Elasticsearch Elasticsearch Json Array

By Opster Team

Updated: Aug 28, 2023

| 2 min read

Introduction

Elasticsearch can handle a variety of data types, including JSON arrays. This article will delve into the intricacies of handling JSON arrays in Elasticsearch, including indexing and querying JSON arrays, and how to deal with nested JSON arrays.

Indexing JSON arrays

In Elasticsearch, a JSON array is treated as a multivalue field. Multivalue fields are fields that can contain zero, one, or more values. However, unlike traditional databases, there is no explicit array data type. Instead, any field can contain zero or more values by default, however it is defined.

Here’s an example of how you might index a JSON array in Elasticsearch:

json
PUT /my_index/_doc/1
{
  "user": "John Doe",
  "user_tags": ["elasticsearch", "json", "arrays"]
}

In this example, the `user_tags` field is a JSON array containing three elements.

Querying JSON arrays

When it comes to querying JSON arrays in Elasticsearch, it’s important to note that the original JSON array structure is not maintained. Instead, each value in the array is treated as a separate value of the field.

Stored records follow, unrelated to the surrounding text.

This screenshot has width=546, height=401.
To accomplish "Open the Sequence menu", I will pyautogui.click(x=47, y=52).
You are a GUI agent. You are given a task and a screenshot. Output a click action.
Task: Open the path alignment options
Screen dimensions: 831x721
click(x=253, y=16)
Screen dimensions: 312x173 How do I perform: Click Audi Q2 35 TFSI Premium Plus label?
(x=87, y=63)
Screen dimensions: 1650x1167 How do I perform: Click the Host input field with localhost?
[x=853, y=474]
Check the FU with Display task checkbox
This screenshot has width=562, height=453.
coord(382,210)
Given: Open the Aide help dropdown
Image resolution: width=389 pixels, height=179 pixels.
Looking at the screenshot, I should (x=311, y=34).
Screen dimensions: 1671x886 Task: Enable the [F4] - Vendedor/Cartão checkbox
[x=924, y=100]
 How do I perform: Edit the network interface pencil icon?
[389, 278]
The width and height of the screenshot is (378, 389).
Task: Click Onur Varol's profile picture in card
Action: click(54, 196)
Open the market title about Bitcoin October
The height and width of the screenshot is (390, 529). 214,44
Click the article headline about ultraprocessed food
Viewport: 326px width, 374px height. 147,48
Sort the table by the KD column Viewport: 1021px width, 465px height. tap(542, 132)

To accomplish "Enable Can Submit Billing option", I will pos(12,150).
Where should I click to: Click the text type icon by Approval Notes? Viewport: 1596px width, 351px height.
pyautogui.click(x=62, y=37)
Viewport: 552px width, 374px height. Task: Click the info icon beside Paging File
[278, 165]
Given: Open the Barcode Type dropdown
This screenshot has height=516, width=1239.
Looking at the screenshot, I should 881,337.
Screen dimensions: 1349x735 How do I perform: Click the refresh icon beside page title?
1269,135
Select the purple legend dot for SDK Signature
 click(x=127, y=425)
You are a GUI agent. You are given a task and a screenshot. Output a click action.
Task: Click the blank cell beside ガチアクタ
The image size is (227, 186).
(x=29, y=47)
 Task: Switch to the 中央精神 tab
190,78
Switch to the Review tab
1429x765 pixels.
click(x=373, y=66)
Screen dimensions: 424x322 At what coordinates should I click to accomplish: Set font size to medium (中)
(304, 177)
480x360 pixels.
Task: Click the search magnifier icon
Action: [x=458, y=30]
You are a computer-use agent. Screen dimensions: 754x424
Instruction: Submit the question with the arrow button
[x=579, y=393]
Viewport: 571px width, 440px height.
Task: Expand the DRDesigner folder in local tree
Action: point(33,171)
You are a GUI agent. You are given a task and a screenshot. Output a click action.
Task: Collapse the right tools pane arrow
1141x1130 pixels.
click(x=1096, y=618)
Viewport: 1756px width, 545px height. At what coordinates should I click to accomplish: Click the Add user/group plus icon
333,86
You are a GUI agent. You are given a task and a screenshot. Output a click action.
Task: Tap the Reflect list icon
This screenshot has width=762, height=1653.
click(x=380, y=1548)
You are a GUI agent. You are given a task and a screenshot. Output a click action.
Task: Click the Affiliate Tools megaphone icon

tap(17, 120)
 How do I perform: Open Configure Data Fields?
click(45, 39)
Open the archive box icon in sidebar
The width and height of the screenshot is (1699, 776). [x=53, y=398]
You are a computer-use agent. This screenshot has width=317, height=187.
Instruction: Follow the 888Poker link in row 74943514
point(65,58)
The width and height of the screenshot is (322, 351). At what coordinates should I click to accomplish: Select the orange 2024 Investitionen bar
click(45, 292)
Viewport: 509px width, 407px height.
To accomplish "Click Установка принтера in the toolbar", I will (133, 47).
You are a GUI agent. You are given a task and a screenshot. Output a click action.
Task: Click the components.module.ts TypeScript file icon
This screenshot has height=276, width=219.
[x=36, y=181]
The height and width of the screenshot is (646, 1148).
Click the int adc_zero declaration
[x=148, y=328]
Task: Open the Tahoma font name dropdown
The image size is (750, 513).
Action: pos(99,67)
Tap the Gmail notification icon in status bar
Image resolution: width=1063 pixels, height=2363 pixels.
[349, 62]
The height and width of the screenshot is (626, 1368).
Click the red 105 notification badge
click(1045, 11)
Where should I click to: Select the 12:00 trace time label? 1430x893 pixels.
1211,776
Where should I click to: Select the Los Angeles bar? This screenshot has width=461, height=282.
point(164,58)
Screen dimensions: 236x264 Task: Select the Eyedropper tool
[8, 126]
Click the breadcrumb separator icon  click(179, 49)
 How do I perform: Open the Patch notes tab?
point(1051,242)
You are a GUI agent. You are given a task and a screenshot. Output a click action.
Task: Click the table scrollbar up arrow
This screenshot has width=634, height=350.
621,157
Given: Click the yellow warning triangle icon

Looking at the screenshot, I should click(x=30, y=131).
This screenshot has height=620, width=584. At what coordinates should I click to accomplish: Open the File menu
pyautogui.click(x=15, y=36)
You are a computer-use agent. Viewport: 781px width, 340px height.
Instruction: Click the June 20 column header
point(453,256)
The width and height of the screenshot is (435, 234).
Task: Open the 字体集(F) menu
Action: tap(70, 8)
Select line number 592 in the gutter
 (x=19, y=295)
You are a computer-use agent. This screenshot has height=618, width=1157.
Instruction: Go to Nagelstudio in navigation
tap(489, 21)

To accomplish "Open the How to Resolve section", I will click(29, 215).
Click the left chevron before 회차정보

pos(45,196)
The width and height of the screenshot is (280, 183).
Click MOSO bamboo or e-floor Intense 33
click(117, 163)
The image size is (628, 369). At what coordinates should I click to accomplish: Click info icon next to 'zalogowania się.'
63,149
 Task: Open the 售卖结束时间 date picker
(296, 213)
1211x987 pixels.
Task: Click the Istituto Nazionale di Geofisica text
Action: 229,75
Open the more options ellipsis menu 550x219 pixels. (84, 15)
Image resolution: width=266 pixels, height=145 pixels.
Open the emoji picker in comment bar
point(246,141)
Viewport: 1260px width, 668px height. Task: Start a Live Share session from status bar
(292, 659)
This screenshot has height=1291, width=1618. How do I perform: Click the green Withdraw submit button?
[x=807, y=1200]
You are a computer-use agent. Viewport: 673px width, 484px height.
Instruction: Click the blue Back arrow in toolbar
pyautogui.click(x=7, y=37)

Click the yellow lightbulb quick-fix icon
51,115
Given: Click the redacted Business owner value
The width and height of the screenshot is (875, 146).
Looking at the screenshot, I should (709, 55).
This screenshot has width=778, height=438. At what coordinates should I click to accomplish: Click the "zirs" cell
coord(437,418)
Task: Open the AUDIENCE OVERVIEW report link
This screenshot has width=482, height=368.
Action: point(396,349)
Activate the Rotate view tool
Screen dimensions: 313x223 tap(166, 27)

For instance, if you want to find all documents where `user_tags` contains “json”, you could use a match query like this:

json
GET /my_index/_search
{
  "query": {
    "match": {
      "user_tags": "json"
    }
  }
}

This query would match the document we indexed earlier, as “json” is one of the values in the `user_tags` array.

Dealing with nested JSON arrays

Things get a bit more complex when dealing with nested JSON arrays. In Elasticsearch, a nested datatype is a data type which allows documents to contain nested fields, or fields within fields. This is useful for arrays of objects, where each object can be treated as a separate document.

Here’s an example of a document with a nested JSON array:

json
PUT /my_index/_doc/1
{
  "user": "John Doe",
  "user_tags": [
    {
      "tag": "elasticsearch",
      "tag_importance": "high"
    },
    {
      "tag": "json",
      "tag_importance": "medium"
    },
    {
      "tag": "arrays",
      "tag_importance": "low"
    }
  ]
}

In this example, the `user_tags` field is a nested JSON array, where each object in the array has two fields: `tag` and `tag_importance`.

To query nested fields, you need to use the nested query. For instance, if you want to find all documents where there is a `user_tags` object with `tag` equal to “json” and `tag_importance` equal to “medium”, you could use a nested query like this:

json
GET /my_index/_search
{
  "query": {
    "nested": {
      "path": "user_tags",
      "query": {
        "bool": {
          "must": [
            { "match": { "user_tags.tag": "json" } },
            { "match": { "user_tags.tag_importance": "medium" } }
          ]
        }
      }
    }
  }
}

This query would match the document we indexed earlier, as one of the `user_tags` objects has `tag` equal to “json” and `tag_importance` equal to “medium”.